Dal Tribunale, ai Servizi, al Giudice Tutelare per proseguire la vigilanza attiva sull'affidamento. Tribunale di Verona, 4 aprile 2019

giovedì, 9 maggio 2019
Giurisprudenza | Affidamento dei figli | Merito
Sezione Ondif di Verona
Tribunale di Verona, sentenza n. 819 del 4.04.2019 per visualizzare l'allegato è necessario autenticarsi

Domiciliazione dei minori presso la madre, diritto-dovere di visita  limitato a fronte delle accertate criticità del padre dei minori.
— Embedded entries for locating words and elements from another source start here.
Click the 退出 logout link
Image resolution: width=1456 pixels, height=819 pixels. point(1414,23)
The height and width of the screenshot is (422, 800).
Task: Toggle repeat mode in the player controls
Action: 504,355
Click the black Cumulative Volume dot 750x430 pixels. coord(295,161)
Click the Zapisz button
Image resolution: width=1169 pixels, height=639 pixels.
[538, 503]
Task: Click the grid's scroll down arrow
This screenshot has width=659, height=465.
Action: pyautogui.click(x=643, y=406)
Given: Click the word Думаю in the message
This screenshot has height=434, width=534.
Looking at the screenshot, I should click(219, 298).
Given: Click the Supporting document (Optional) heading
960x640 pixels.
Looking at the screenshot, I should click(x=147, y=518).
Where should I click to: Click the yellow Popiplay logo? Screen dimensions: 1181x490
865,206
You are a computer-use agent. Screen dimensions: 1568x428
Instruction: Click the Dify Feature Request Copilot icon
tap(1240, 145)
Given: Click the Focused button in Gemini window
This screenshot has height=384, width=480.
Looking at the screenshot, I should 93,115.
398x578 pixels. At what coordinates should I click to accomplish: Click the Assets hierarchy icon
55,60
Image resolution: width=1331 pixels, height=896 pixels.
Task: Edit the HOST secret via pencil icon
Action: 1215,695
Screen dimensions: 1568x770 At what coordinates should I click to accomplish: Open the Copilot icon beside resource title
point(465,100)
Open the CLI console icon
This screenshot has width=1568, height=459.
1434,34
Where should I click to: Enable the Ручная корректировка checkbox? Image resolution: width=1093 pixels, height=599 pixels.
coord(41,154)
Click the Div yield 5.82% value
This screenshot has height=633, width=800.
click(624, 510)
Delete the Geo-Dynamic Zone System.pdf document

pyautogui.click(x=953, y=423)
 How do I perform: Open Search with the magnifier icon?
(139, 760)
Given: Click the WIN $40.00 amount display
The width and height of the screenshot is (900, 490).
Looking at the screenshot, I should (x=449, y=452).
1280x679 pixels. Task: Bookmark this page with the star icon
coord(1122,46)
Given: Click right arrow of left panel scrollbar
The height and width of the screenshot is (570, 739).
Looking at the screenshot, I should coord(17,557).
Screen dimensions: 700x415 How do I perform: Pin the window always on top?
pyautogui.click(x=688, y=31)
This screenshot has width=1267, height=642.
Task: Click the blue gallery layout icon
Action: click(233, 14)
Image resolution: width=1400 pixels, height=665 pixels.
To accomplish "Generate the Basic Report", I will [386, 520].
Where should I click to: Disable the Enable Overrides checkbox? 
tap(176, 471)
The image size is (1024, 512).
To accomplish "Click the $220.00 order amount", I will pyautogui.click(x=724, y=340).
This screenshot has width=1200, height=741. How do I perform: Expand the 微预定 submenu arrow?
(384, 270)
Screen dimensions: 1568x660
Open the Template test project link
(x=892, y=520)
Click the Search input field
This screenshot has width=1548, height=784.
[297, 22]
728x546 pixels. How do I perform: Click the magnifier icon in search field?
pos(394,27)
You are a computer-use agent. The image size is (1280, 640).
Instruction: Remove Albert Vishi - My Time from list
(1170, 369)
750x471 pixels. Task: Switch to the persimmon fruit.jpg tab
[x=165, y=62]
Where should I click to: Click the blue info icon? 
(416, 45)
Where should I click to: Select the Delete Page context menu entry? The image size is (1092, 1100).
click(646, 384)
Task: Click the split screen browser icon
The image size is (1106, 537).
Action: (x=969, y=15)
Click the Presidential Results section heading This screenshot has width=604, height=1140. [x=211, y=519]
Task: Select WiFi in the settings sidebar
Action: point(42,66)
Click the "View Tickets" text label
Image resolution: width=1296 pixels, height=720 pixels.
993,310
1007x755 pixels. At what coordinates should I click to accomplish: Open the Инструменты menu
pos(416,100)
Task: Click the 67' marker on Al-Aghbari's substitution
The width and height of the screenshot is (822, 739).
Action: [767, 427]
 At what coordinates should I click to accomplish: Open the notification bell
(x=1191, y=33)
Predisposto d'ufficio l'avvio di un procedimento ex art 337 c.c. inanzi al Giudice Tutelare per valutare - definito il giudizio - possibilità di ampliamento delle visite.  Contributo al mantenimento nei confronti degli figli, incongruenze nell'esposizione del reddito, omessa produzione della documentazione bancaria richiesta dall'autorità giudiziaria, rilievo attribuito alle elargizioni economiche dei genitore del coniuge obbligato.

La sentenza chiude un annoso procedimento radicato sin dal 2011 ed avente ad oggetto due questioni delicate: 1) la frequentazione tra padre e figlio, segnata dalle problematiche del primo che hanno suggerito visite protette; il Collegio a fronte delle criticità riscontrate in capo al padre conferma le limitazioni nell'esercizio del diritto di visita in sentenza; apre, tuttavia, d'ufficio un procedimento innanzi al Giudice Tutelare al quale i servizi socio sanitari relazioneranno l'eventuale evoluzione del rapporto tra padre e figli valutando strade percorribili per un incremento. 2) Per quanto riguarda gli aspetti economici, limitati al riconoscimento di un contributo al mantenimento del figlio minore, rilevano ai fini della quantificazione alcuni aspetti: l'omessa esibizione degli estratti di conto corrente aggiornati così come richiesti dal Protocollo di Famiglia di Verona; l'incompatibilità tra reddito dichiarato e contributo al mantenimento comunque versato nel tempo; nonché il sistematico apporto della famiglia d'origine che costituisce un reddito rilevante ai fini della determinazione della capacità economica e reddituale della parte, richiamando a tal proposito la sentenza della Corte di Cassazione 13026/2014.